Resolutions

Today is Ditch New Year’s Resolutions Day.

As the name suggests, this holiday is observed every year so you can get out of any resolutions you made going into the new year—resolutions that are now, perhaps, looking a little more daunting than you originally thought. Now’s your chance!

Did you know that according to a 2016 survey,[1] of the 47% of Americans who make New Year’s resolutions, only 9% feel they are successful in keeping them by the end of the year? (And that 9% seems rather suspicious to me, seeing as they’re the ones determining whether they were successful)

A more recent study from 2023 showed that while 87% of survey participants were confident they’d follow through on their resolutions, only 22% of all participants stuck with their resolutions by February. The goals they were so determined to keep were quickly abandoned in 31 days or less.

Why? Participants from a 2014 study gave these reasons for failure: They had unrealistic goals, didn’t keep track of their progress, made too many resolutions, or even forgot about their resolutions altogether.

Whether it’s the plethora of survey statistics or based on our own experiences, one thing is clear: It’s incredibly hard for us to keep resolutions. In fact, many people go without making New Year’s resolutions for that very reason. They know they aren’t going to be able to keep them.

In his Word, God makes it absolutely clear what our resolution needs to be if we want to be in heaven with him. All of God’s law, in its entirety, must be kept perfectly our whole lives. Our success isn’t based on how we feel we did. God is the one who decides. And his standards are higher than any of us could ever hope to meet: “Be holy because I, the Lord your God, am holy” (Leviticus 19:2).

Choosing for argument’s sake to ignore that Scripture makes it clear we’re sinful from birth (Psalm 51:5) and that all people have sinned and fall short of God’s glory (Romans 3:23), James 2:10 tells us that if, by some chance, someone manages to keep all of God’s law and stumbles at just one point, that person is guilty of breaking the whole law.

Just like that, all hope of achieving heaven by our own merit is lost.

That realization, along with our many failures to keep God’s law perfectly, is enough to drive us to despair.
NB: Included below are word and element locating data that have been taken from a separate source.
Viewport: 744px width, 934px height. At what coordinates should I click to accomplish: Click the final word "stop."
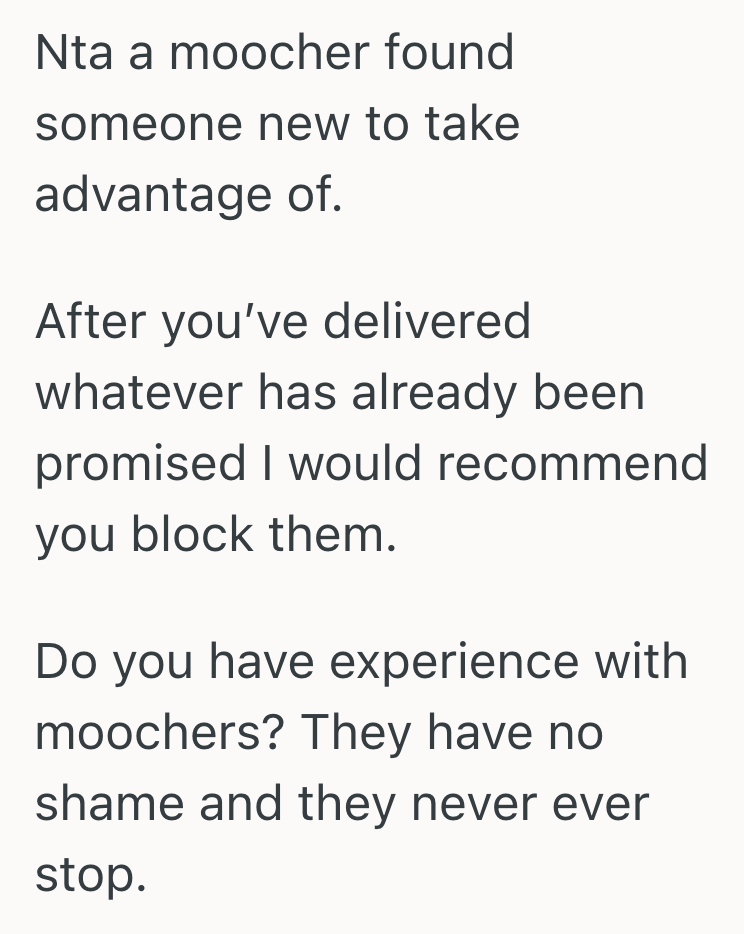91,874
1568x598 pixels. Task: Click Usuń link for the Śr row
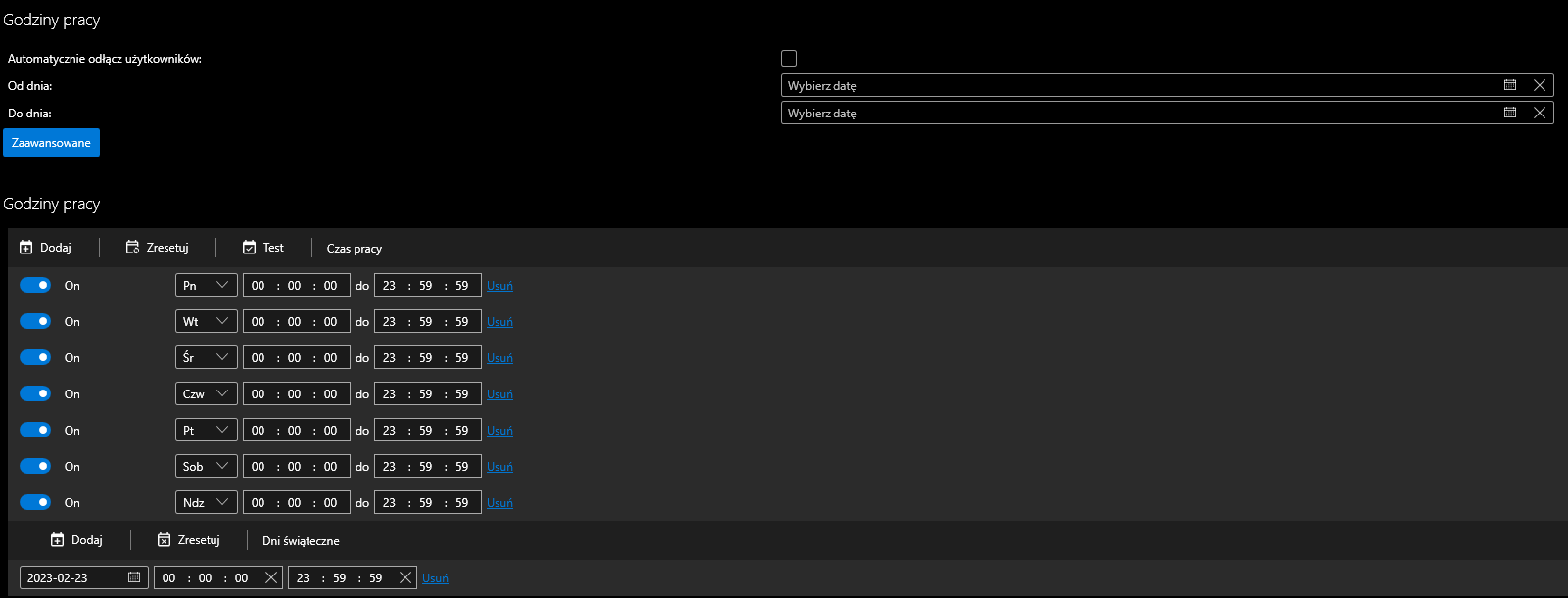click(x=499, y=358)
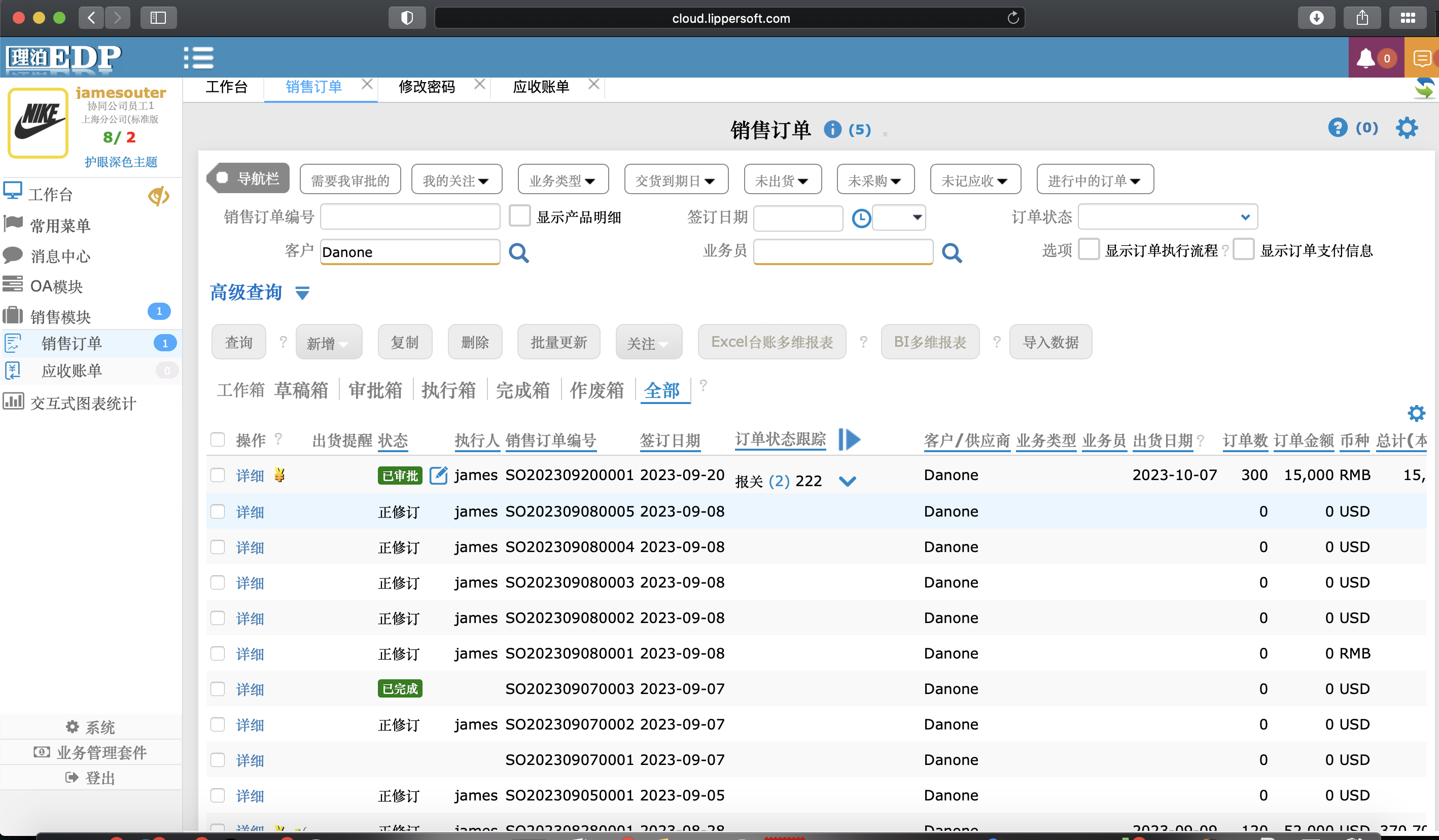The image size is (1439, 840).
Task: Click the customer search magnifier icon
Action: pos(518,252)
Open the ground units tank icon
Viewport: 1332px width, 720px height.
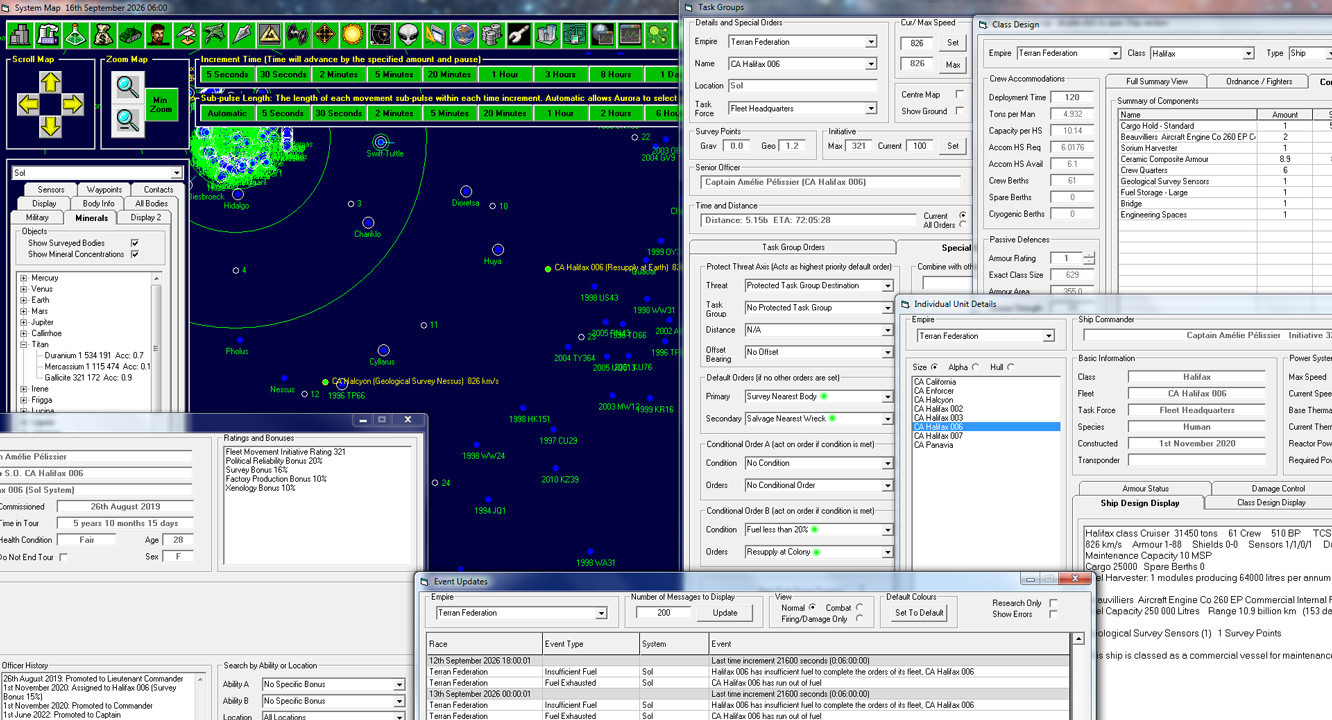[130, 35]
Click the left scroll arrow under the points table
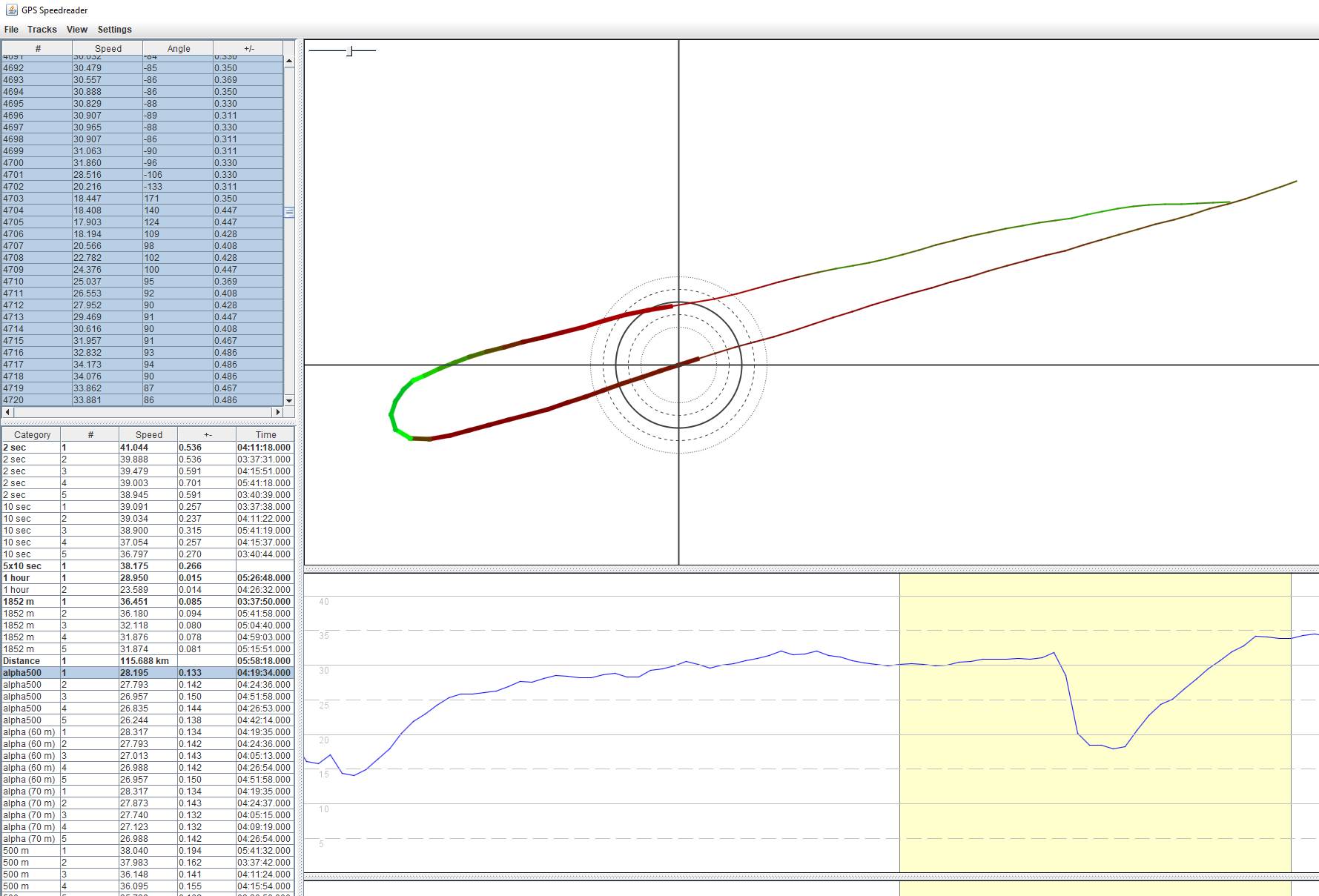 (x=8, y=412)
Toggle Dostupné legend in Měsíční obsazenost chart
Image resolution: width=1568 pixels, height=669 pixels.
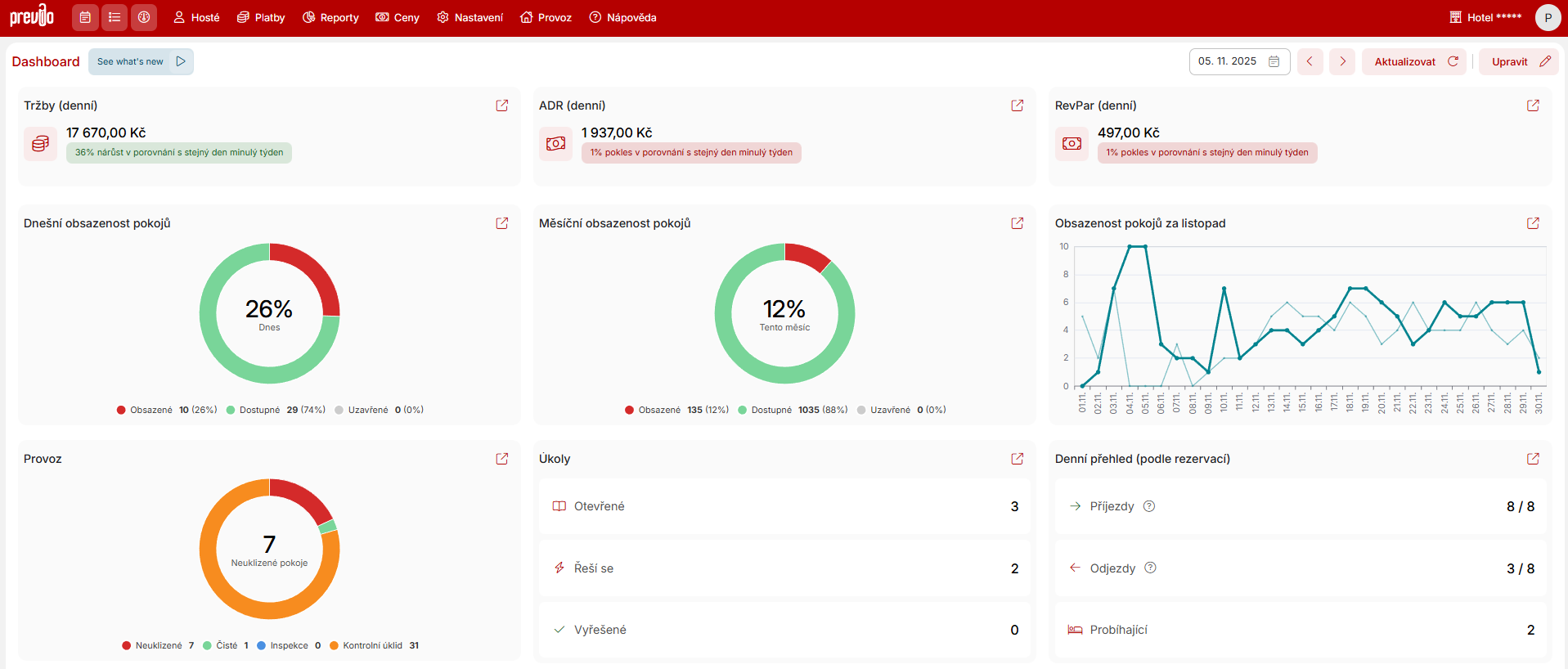click(x=771, y=410)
Perhaps it even tempts us to throw in the towel and quit trying to obey God’s law altogether. But concentrating on our broken resolutions and daily failures takes our focus away from where it needs to be: on Jesus and what he has done for us in our place.

The Scriptures themselves testify about Jesus, and in them, the Holy Spirit inspired the psalmist to write, “Here I am, I have come—it is written about me in the scroll. I desire to do your will, my God; your law is within my heart” (Psalm 40:7-8).

What a wonderful, amazing God we have! The very reason Jesus came into this world with a dauntless spirit—unbroken, unwavering, and unmatched—was to do God’s will and keep his law. Nothing would keep him from doing what he set out to do. And he did. Resolution kept—perfectly. Not for himself, but for you and me because God knew that we couldn’t. By his perfect life and innocent death on the cross—in our place—Jesus has taken away all of our sins. We now wear his robes of righteousness, and heaven’s gates are thrown open wide.

On this day of ditching resolutions, thank God for the one who didn’t throw in the towel, the one who didn’t quit, the one who didn’t abandon his resolution to save you and me and the whole world from our sins—even though it would mean an agonizing, shameful death on a cross and suffering hell itself.

“Here I am, I have come—it is written about me in the scroll. I desire to do your will, my God; your law is within my heart.”

Thank you, Jesus. Thank you.


[1] Discover Happy Habits survey and article “New Year’s Resolution Statistics (2023 Updated).”


Alex Brown is the marketing and content copywriter at Northwestern Publishing House. He has his Master of Divinity degree from Wisconsin Lutheran Seminary and enjoys reading, writing, and spending time in God’s creation.